Der Sachverständigenausschuss bewertet die Länderberichte, die von den Mitgliedstaaten in regelmäßigen Abständen zu erstatten sind. Ergänzende Berichte, die von den Sozialpartnern regelmäßig übersandt werden, helfen ihm bei seiner Einschätzung der Lage. Unmittelbare Konsequenzen für die Mitgliedstaaten hat es, wenn der Ausschuss von der Regierung einen früheren Bericht anfordert oder die Regierung gar auffordert, sich bereits auf der nächsten Internationalen Arbeitskonferenz zu äußern. Der Bericht des Sachverständigenausschusses wird dem Konferenzausschuss für die Anwendung der Normen übermittelt. Dieser wählt dann auf dessen Grundlage die Fälle aus, die aus seiner Sicht auf der jährlich stattfindenden Internationalen Arbeitskonferenz einer näheren Prüfung unterzogen werden sollen. Dazu werden die betreffenden Regierungen aufgefordert, sich vor der Konferenz zu erklären. Nach seiner Prüfung formuliert der Ausschuss häufig Empfehlungen gegenüber den Regierungen, wobei es wieder am Sachverständigenausschuss ist, darüber zu wachen, ob die Empfehlungen Früchte tragen.
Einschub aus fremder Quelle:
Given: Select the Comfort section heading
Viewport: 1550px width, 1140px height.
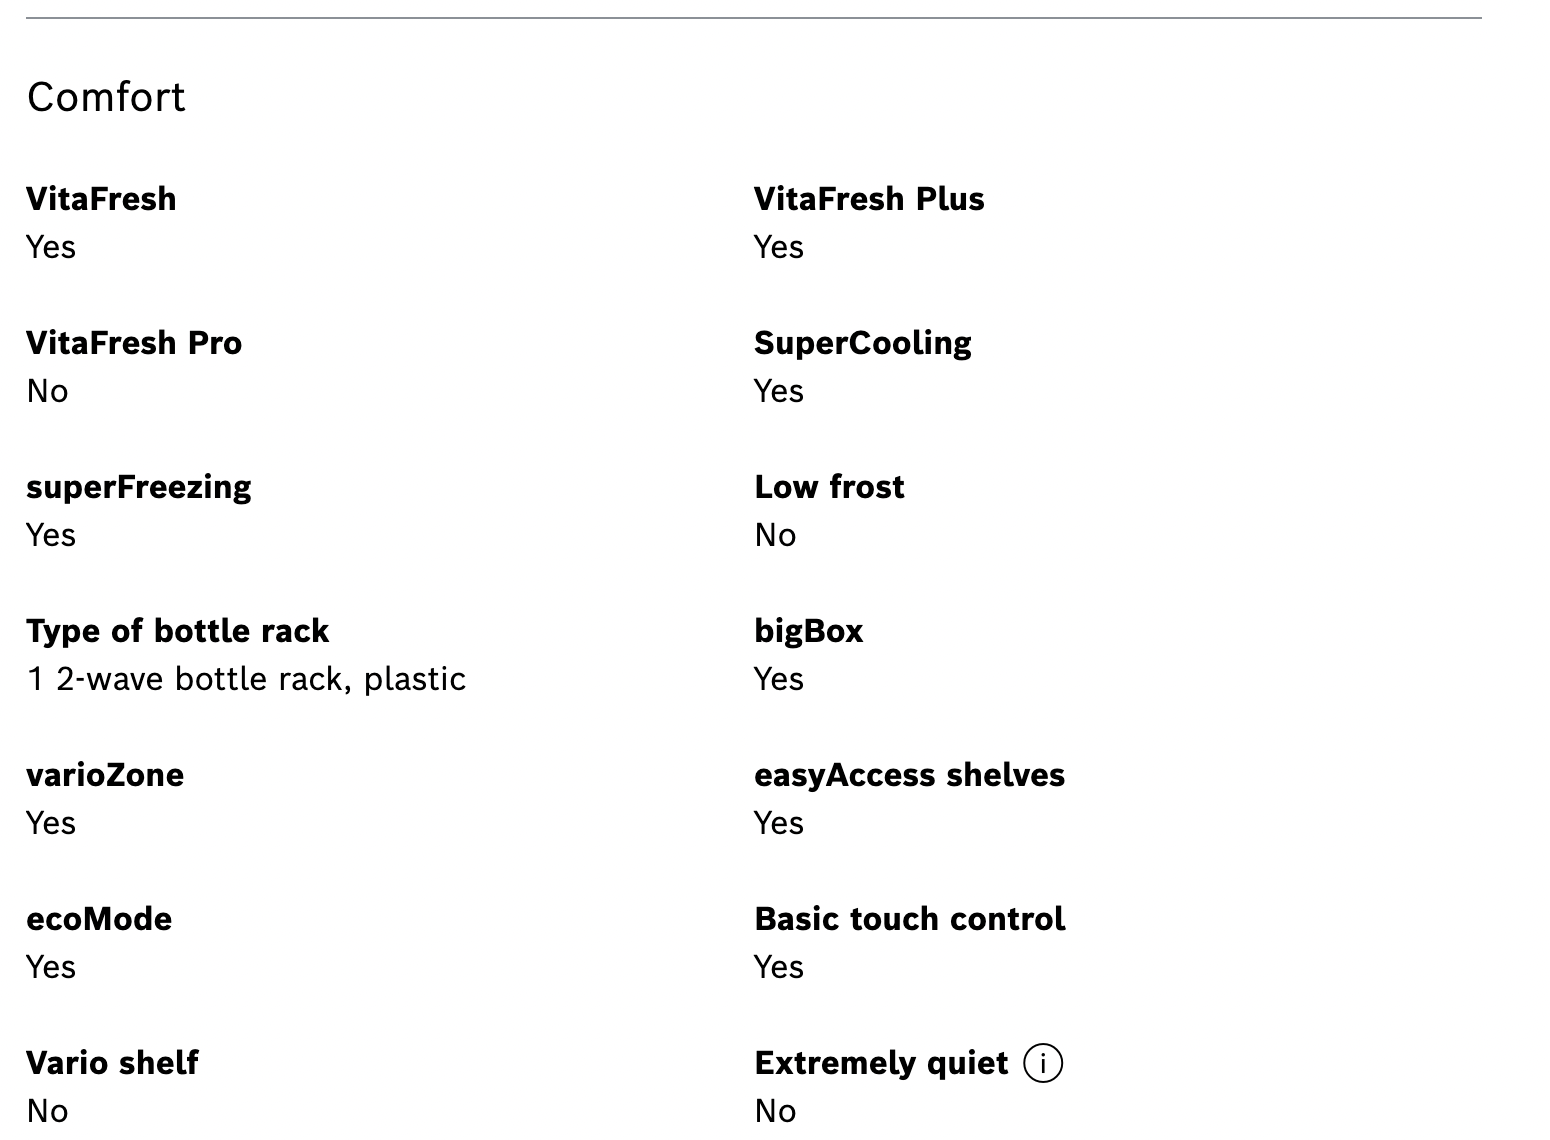Looking at the screenshot, I should click(106, 97).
Problemlos ist dieses Verfahren nicht. Zuweilen gerät Sand ins Getriebe. So kommt mancher Staat seiner Berichtspflicht nur unzureichend nach. Und zuweilen zieht sich ein Dialog, den der Sachverständigenausschuss mit einem Mitgliedstaat über die Einhaltung eines Übereinkommens führt, quälend lange hin. Es kommt gar nicht so selten vor, dass sich der Ausschuss im Angesicht gravierender Umsetzungsdefizite gezwungen sieht, eine Regierung daran zu erinnern, dass die Ratifizierung eines Übereinkommens viele Jahre zurückliegt und Mahnungen bislang ungehört verhallt sind. Und dennoch: Auch wenn das “scharfe Schwert” fehlt, funktioniert die Normenüberwachung recht gut. Die Aussicht, vor die Internationale Arbeitskonferenz und damit meist auch in das Blickfeld einer größeren Öffentlichkeit gezogen zu werden, ist für die meisten Mitgliedstaaten wenig verlockend. Das diszipliniert.
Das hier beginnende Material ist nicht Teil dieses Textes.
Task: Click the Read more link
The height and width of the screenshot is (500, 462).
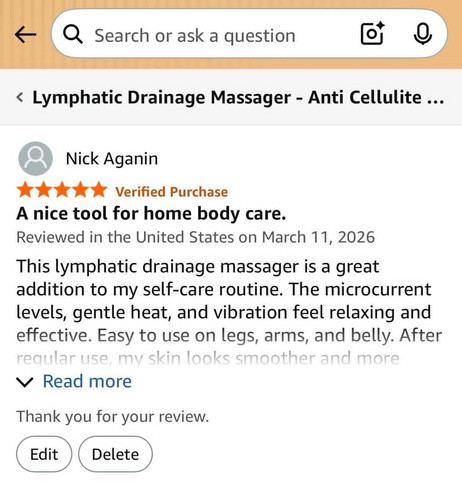Action: tap(87, 381)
Allerdings hängt seit geraumer Zeit eine dunkle Wolke über Genf. Zumindest vordergründig geht es dabei um das Streikrecht, das der Sachverständigenausschuss dem Übereinkommen Nr. 87 über die Vereinigungsfreiheit und den Schutz des Vereinigungsrechtes entnimmt. Die Gewerkschaften begrüßen das, die Arbeitgeber lehnen es ab. Der Konflikt schwelt. Es ist daher kein Zufall, dass der neue IAO-Generalsekretär Gilbert F. Houngbo, der erst vor wenigen Tagen sein Amt angetreten hat, ein besonderes Augenmerk auf das System der Normenüberwachung richten will.
Internationale Arbeitsstandards haben, um das Mindeste zu sagen, nichts von ihrer Bedeutung verloren. Ihre effektive Durchsetzung sollte allen am Herzen liegen. Dem neuen IAO-Generalsekretär ist eine glückliche Hand zu wünschen.
Professor Dr. Bernd Waas, Frankfurt a. M.